Economic shocks from covid-19 and recovery plans
Recent developments across the world has made most of us rethink our priorities, change our ways of life and identify what really matters to us. Some of us have had to do without lifestyles we never imagined we could live without. Postponement of the Olympics, suspension of sport activities, endless online meetings as a result of home office, regular use of face masks and coronavirus contact tracing Apps in public places, having to stay home all day, week and month without compulsion are some of the highlights of the past months. However, normalcy is gradually returning as lockdowns are eased. Depending on which part of the world you are in, you can now hang out with family in a park, walk into the shopping stores, enjoy the sunshine and even go to work. The economy is picking up, businesses are gradually returning, soccer is back, though without the loud cheers of fans. Summer holiday looks possible and air travels are returning slowly.
Nevertheless, the effects of the pandemic are increasingly obvious as businesses are strategizing to survive, governments are focusing on reviving the economy and the unemployed are looking for the way forward. Almost all sectors of the economy have been greatly affected by the pandemic especially the oil and gas. Demand for oil and gas has slumped this year due to travel restrictions imposed during lockdowns. The International Energy Agency (IEA) expects global oil demand for 2020 to fall by almost 9.3 million barrels per day. Hence, oil and gas companies are employing different measures to manage the situation. Recently, BP warned that this health crisis could cause less demand for energy for a sustained period. Hence, the company plans to write down the value of its assets by as much as $17.5 billion and cut 10,000 jobs. Despite a $6 billion increase in its debt in the first quarter, BP has resisted pressure to cut dividends but will continue to keep payout under review.

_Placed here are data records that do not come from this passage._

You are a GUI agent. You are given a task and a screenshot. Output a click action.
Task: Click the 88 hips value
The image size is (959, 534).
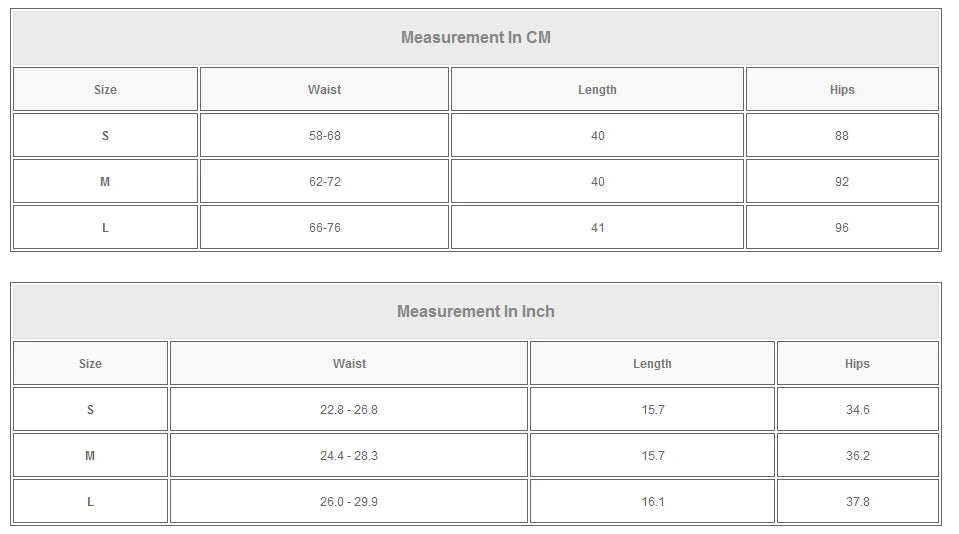pos(842,136)
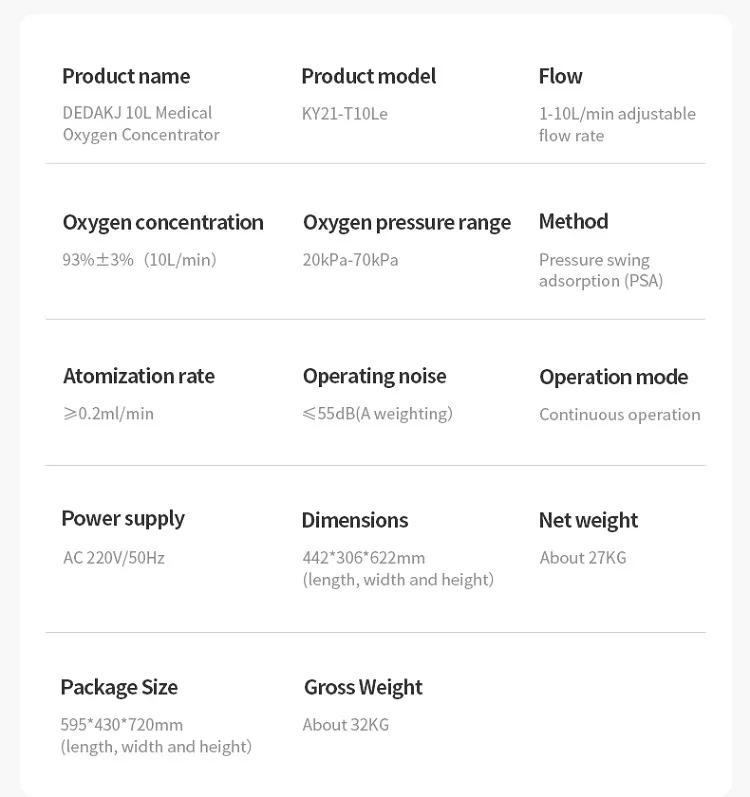Click the Product name heading
The width and height of the screenshot is (750, 797).
point(126,77)

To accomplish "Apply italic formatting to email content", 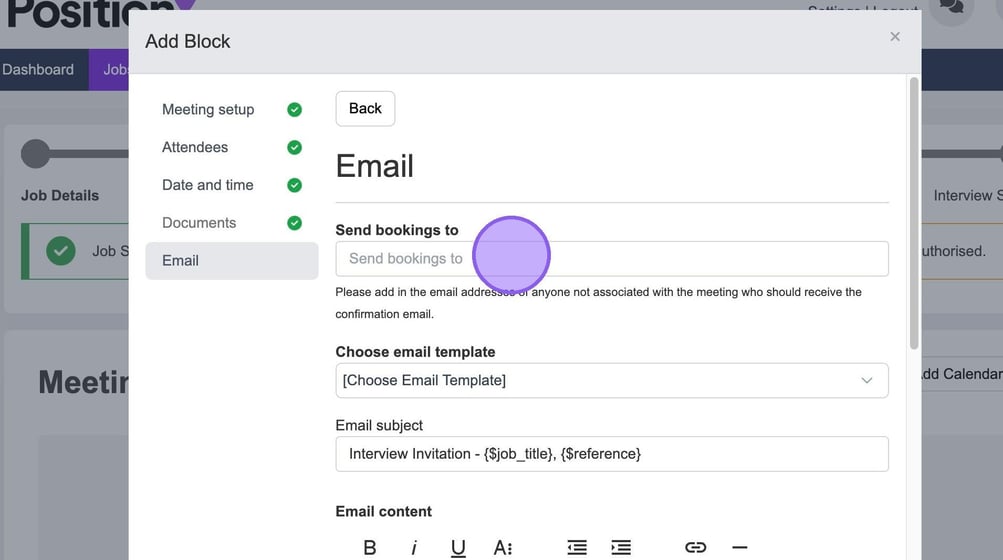I will pyautogui.click(x=414, y=547).
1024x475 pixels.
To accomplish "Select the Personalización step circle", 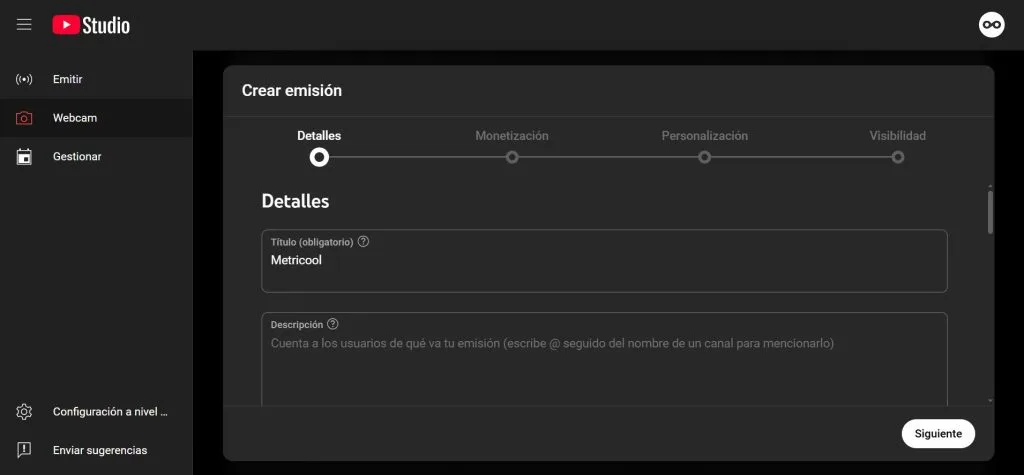I will (x=705, y=157).
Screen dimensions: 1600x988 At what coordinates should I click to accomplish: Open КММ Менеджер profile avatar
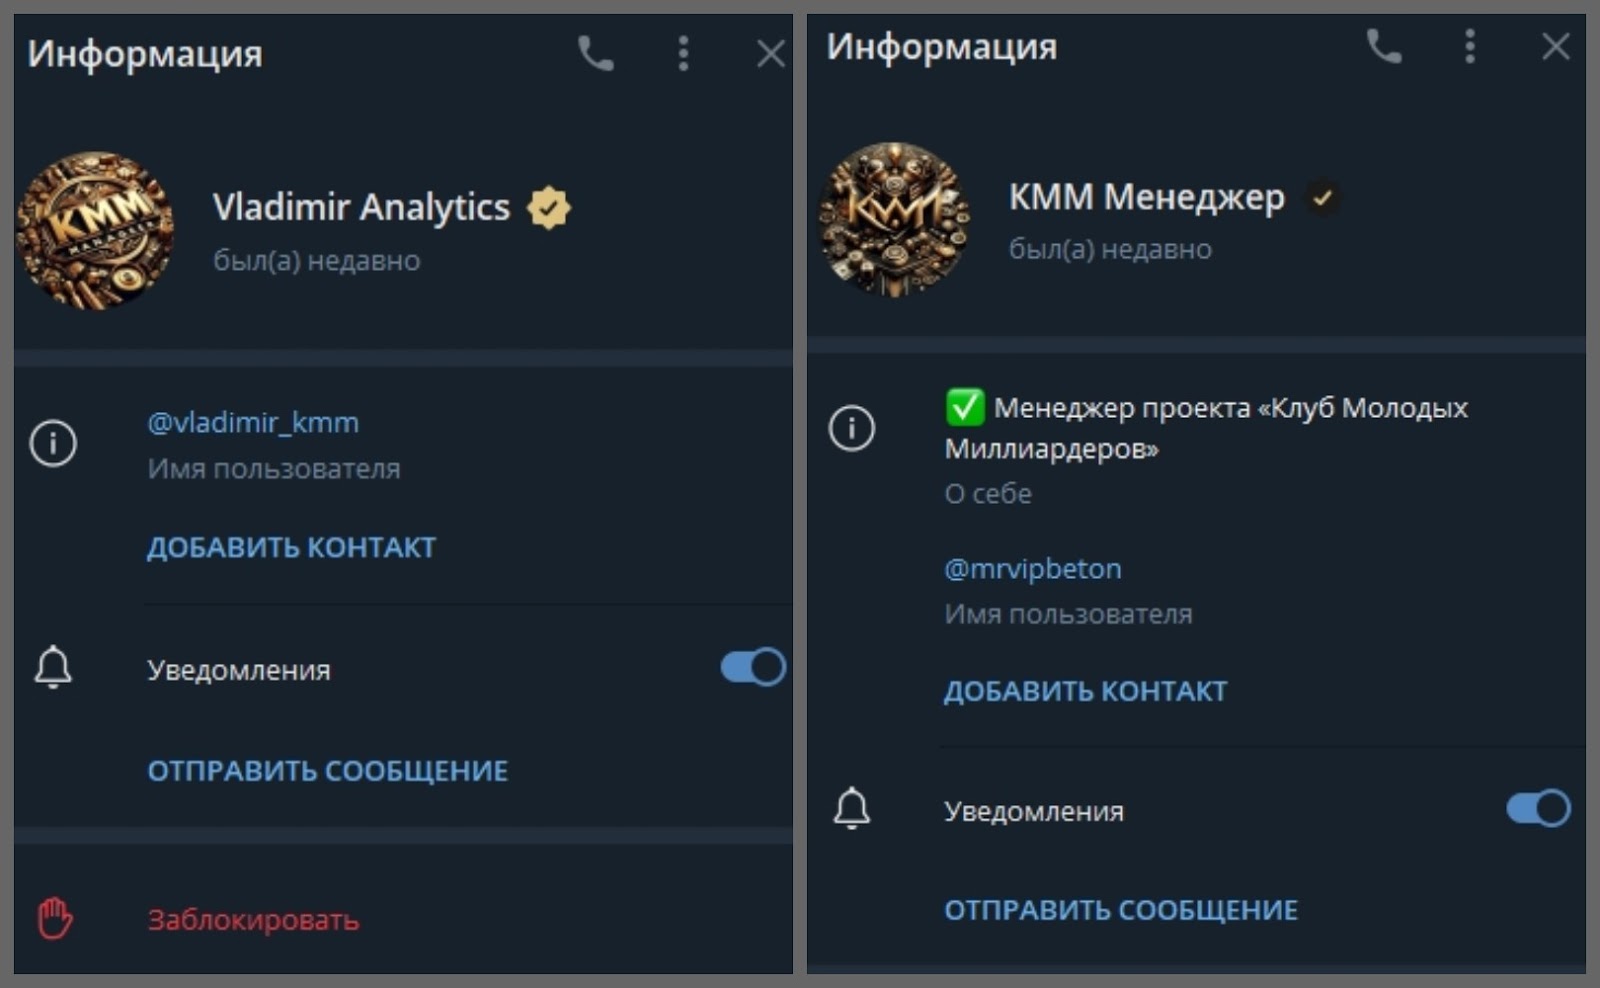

Exxon reported its first quarterly loss since 1999, announced it will slash 2020 spending by 30% ($10 billion) to $23 billion and plans to reduce cash operating expenses by 15%. Chevron is conserving cash by cutting 2020 spending by up to $2 billion and pledging to cut costs by $1 billion. However, both companies are hoping to avoid lowering their dividends like other European giants are already doing. Norway’s Equinor was the first large oil company to cut dividends. It lowered its dividend by 67%. Royal Dutch Shell slashed dividend by 66%, the first cut for the oil giant since World War II. Occidental Petroleum has slashed its dividend from 79 cents a share to just a penny, drastically cut spending and is selling off assets to raise cash.
The collapse in travels and other activities triggered by the pandemic lockdowns could slash the total carbon emissions by a record amount this year. These emissions are already rising fast again as economies begin to open up. Climate enthusiasts want governments to prioritize stimulus spending on climate to avoid a repeat of the aftermath of 2008 global financial crisis when CO2 emissions bounced back, with the IEA calling it the largest increase ever recorded. Some government are already using this opportunity to invest in clean energy and pivot their economies away from fossil fuels.
France $17 billion support package for Airbus (EADSF) and the country wider aviation industry includes funds for research and development, with the goal of producing a carbon neutral aircraft in 2035. The bailout of Air France-KLM (AFLYY) also includes new environmental commitments. Germany is spending billions of euros on subsidies that will slash the price of electric cars, which the government says is part of a drive to get to a carbon neutral economy by 2050.
The IEA with the International Monetary Fund (IMF) released a blueprint that recommends governments spend up to a $3 trillion over the next three years on technology and infrastructural projects to create millions of jobs and make 2019 the definite peak in global emissions. These agencies are encouraging governments to invest in green economy recovery from the coronavirus pandemic. Combination of climate change and slump in demand implies oil companies might face a bleak longer term outlook. With some analysts warning that demand may never return to its 2019 high record as the pandemic accelerates shifts that were already underway in energy markets, such as the switch to renewables which will have a lasting impact on the way people work and travel. This was further buttressed by a statement from BP management.
Heightened concerns about climate change and growing rise of socially responsible investing has further restrained capital to the growing shale drillers. This implies that access to capital won’t get any easier for the US shale industry. New York, London, other cities and Public institutions have given their words to cut down their fossil fuel investments. Similar decisions are being made by dozens of universities around the world, even the Vatican has repeatedly urged Catholics and the private sector to divest from fossil fuel companies and other harmful environmental behavior that accelerates climate crisis.